Providing accurate state estimates of a maneuvering target is an important problem. This problem occurs when tracking maneuvering boats or even people wandering around. In our earlier paper, a specialized grid-based filter (GBF) was introduced as an effective method to produce accurate state estimates of a target moving in two dimensions, while requiring only a two-dimensional grid. The paper showed that this GBF produces accurate state estimates because the filter can capture the kinematic constraints of the target directly, and thus account for them in the estimation process. In this paper, the relative performance of a GBF to a Kalman filter is investigated. The state estimates (position and velocity) from a GBF are compared to those from a Kalman filter, against a maneuvering target. This study will employ the comparison paradigm presented by Kirubarajan and Bar-Shalom. The paradigm incrementally increases the maneuverability of a target to determine how the two different track filters compare as the target becomes more maneuverable. The intent of this study is to determine how maneuverable the target must be to gain the benefit from a GBF over a Kalman filter. The paper will discuss the target motion model, the GBF implementation, and the Kalman filter used for the study. Our results show that the GBF outperforms a Kalman filter, especially as the target becomes more maneuverable. A disadvantage of the GBF is that it is more computational than a Kalman filter. The paper will discuss the grid and sample sizing needed to obtain quality estimates from a GBF. It will be shown that the sizes are much smaller than what may be expected and is quite stable over a large range of sizes. Furthermore, this GBF can exploit parallelization of the computations, making the processing time significantly less.

Paper Details

Date Published: 16 September 2011
PDF: 10 pages
Proc.

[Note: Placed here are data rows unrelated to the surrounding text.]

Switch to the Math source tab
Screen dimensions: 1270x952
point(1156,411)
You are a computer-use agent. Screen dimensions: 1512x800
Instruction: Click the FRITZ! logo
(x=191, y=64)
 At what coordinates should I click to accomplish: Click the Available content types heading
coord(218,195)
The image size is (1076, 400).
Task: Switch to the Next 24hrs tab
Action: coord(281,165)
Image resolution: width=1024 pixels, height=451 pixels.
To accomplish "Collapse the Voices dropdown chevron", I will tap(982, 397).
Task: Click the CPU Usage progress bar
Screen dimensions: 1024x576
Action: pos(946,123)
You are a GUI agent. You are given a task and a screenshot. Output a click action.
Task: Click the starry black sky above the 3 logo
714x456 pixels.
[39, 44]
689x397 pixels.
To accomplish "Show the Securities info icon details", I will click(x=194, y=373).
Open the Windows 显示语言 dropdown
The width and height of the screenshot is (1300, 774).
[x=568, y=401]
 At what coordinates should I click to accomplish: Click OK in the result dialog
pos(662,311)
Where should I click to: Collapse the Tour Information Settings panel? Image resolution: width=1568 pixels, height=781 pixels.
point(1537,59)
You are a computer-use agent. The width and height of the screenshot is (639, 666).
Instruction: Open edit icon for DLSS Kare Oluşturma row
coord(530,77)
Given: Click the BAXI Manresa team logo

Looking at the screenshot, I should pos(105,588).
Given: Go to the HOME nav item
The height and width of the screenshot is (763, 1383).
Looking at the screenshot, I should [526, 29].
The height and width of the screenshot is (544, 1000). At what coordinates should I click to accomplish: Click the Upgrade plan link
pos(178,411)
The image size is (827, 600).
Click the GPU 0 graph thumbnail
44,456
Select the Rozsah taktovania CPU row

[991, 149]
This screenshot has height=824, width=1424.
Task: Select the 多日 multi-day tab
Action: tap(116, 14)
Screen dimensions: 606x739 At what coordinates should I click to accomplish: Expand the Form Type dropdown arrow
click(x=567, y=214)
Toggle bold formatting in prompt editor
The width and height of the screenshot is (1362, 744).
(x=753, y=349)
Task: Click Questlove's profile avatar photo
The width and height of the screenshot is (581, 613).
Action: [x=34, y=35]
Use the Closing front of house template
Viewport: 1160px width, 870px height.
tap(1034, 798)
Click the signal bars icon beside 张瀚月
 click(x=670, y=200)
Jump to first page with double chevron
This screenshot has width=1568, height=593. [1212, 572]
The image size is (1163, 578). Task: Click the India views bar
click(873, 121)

SPIE 8137, Signal and Data Processing of Small Targets 2011, 81370J (16 September 2011); doi: 10.1117/12.892477
Show Author Affiliations
Mark Silbert, NAVAIR (United States)
The George Washington Univ. (United States)
Thomas Mazzuchi, The George Washington Univ. (United States)
Shahram Sarkani, The George Washington Univ. (United States)


Published in SPIE Proceedings Vol. 8137:
Signal and Data Processing of Small Targets 2011
Oliver E. Drummond, Editor(s)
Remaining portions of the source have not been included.